Author: Vincent Diepeveen
Date: 05:10:06 09/25/02
Go up one level in this thread
On September 25, 2002 at 07:59:18, Andreas Stabel wrote: >On September 25, 2002 at 07:48:12, Vincent Diepeveen wrote: > >>Hello, >> >>I'm looking to a quick alternative for the windows >>function WaitForSingleObject(); >> >>It waits until it gets signaled or times out after xx milliseconds. >> >>I go use it for the i/o thread which is supposed to sit >>idle till the end of a ply or till it checks for input or >>the clock. I remember for unix something about select and >>such but i completely lost that code.
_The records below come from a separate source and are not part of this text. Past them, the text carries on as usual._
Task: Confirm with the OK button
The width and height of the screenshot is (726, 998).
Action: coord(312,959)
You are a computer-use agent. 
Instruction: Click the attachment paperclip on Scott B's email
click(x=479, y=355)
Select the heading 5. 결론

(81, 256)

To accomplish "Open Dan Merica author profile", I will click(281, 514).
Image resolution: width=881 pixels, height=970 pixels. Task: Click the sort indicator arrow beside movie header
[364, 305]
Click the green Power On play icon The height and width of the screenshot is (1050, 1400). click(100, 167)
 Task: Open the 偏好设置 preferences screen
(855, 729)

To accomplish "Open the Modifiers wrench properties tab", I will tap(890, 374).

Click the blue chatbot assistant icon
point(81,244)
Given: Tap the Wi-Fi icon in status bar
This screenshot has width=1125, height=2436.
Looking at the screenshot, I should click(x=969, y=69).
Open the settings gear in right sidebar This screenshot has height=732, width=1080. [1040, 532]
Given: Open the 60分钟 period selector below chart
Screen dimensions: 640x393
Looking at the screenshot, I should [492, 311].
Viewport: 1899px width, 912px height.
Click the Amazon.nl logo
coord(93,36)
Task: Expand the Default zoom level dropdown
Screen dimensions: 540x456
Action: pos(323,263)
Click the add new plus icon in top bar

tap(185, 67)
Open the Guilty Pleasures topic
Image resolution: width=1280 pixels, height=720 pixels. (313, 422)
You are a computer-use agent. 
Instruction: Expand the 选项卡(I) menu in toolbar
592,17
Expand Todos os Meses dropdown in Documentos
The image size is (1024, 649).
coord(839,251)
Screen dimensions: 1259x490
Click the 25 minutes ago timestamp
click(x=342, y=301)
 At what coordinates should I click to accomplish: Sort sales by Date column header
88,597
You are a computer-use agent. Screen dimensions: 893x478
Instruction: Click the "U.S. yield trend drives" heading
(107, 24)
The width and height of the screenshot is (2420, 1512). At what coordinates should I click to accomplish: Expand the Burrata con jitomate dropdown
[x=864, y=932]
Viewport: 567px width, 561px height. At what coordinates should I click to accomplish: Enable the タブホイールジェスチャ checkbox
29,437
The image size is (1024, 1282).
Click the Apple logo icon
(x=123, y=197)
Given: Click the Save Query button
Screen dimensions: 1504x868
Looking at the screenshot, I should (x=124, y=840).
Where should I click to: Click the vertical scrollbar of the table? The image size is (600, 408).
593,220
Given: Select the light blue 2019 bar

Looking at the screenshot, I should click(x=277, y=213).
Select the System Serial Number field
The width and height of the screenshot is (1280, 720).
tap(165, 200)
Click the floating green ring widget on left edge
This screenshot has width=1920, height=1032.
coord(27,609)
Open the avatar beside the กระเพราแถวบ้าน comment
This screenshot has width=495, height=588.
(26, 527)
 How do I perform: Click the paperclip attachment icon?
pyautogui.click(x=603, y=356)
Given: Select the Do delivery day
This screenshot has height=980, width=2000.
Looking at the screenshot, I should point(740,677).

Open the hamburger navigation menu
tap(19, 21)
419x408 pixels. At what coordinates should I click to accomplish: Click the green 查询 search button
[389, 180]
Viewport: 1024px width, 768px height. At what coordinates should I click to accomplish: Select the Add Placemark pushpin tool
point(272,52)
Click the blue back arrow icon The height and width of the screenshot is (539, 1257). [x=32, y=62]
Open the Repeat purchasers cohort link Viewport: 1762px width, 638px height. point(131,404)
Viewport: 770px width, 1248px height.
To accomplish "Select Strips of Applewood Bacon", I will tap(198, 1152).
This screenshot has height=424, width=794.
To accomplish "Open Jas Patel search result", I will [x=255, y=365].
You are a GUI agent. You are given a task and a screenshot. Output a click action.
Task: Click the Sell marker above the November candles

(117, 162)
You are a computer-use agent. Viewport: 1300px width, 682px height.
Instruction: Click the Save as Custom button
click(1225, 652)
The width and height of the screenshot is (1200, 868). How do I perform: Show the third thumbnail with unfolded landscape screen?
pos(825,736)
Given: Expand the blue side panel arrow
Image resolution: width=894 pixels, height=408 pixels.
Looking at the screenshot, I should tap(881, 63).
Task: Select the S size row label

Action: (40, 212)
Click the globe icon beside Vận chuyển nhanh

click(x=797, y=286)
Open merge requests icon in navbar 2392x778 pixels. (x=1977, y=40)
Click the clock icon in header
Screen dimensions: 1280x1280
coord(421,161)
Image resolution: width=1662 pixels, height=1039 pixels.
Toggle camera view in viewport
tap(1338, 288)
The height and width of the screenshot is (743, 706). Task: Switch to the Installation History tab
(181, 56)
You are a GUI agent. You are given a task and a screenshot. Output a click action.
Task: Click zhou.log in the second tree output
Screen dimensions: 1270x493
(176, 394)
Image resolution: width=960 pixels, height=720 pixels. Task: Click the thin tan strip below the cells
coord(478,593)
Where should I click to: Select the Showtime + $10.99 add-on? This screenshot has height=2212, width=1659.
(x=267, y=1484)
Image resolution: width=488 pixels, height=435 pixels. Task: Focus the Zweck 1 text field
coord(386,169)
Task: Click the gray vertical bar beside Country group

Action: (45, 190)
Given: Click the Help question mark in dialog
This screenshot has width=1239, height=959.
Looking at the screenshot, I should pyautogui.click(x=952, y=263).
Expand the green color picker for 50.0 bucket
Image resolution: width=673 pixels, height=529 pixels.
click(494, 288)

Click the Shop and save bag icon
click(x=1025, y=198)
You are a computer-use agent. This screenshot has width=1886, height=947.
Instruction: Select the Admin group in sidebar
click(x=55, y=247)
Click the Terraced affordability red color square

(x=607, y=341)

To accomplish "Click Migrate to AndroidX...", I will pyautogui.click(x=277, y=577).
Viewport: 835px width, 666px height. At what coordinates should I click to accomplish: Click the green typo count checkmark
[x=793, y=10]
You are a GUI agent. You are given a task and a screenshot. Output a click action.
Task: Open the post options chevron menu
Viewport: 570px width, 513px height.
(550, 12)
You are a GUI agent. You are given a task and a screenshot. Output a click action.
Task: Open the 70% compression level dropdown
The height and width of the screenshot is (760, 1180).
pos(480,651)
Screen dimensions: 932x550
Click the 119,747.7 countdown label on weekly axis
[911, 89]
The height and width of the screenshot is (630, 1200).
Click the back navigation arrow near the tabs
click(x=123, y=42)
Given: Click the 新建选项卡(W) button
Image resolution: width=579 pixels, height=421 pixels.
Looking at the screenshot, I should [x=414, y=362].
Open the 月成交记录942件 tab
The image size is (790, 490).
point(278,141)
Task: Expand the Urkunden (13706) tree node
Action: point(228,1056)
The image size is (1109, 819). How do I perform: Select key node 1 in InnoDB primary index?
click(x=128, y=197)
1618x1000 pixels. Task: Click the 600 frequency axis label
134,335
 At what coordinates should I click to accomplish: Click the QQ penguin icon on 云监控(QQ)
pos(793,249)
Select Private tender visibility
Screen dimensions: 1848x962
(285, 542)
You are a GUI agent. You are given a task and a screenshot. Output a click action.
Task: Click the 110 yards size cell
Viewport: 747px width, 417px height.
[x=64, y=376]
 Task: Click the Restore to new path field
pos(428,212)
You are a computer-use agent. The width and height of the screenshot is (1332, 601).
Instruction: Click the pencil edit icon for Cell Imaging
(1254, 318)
Also i want to know what >>speed it runs at. Because the first 10 ply or so which get >>out of hashtable with 40 legal moves, it is done instantly after >>a ply starts, and obviously it means that i need to do this 400 >>times instantly after a search starts. i don't want to wait >>real long there for just the first few ply! >> >>The second thing i sit with is that all processes at start of the search >>need to sit idle till they get a job. Previously what i did was >>letting them spin. That's pretty impossible. Under Irix i'm using >>spin_lock() here. It suspends processes when it can't lock in. >>Select and such i never managed to figure out and most likely >>signalling interprocessor is pretty hard and manual page of irix >>says that select only goes till 128 processors anyway. Partitions >>bigger than that it doesn't work simply. >> >>So where spin_lock is an idea for irix, i might guess WaitforSingleObject >>is working for windows (better alternatives i have an open mind for too) >>and it's a mystery to me what to use under linux. >> >>The problem is i can't use pthread_cond_wait, because >>it's not only an i/o thread that has to get signalled, but >>several other processes must be able to do it too... >> >>I asked SGI and they had no good alternative for me apart from >>the existing spin_lock which i already use and usema. So >>i guess i go do it with spin_lock() there. >> >>Basically the machine is ideal for multiprocessing, but amazingly >>there is not much info about it, like most OSes they focussed >>even more upon multithreading (which i find a wrong approach, BOTH >>should get attention). usema is something i will try if spin_lock() >>doesn't work out well. >> >>Best Regards, >>Vincent > > >I think the good old select covers all this on Unix. > >Regards >Andreas i cannot use select() at all as i limit myself to < 128 processor partitions then. also i have no idea how to get it to work and whether it can do it 400 times a second instantly.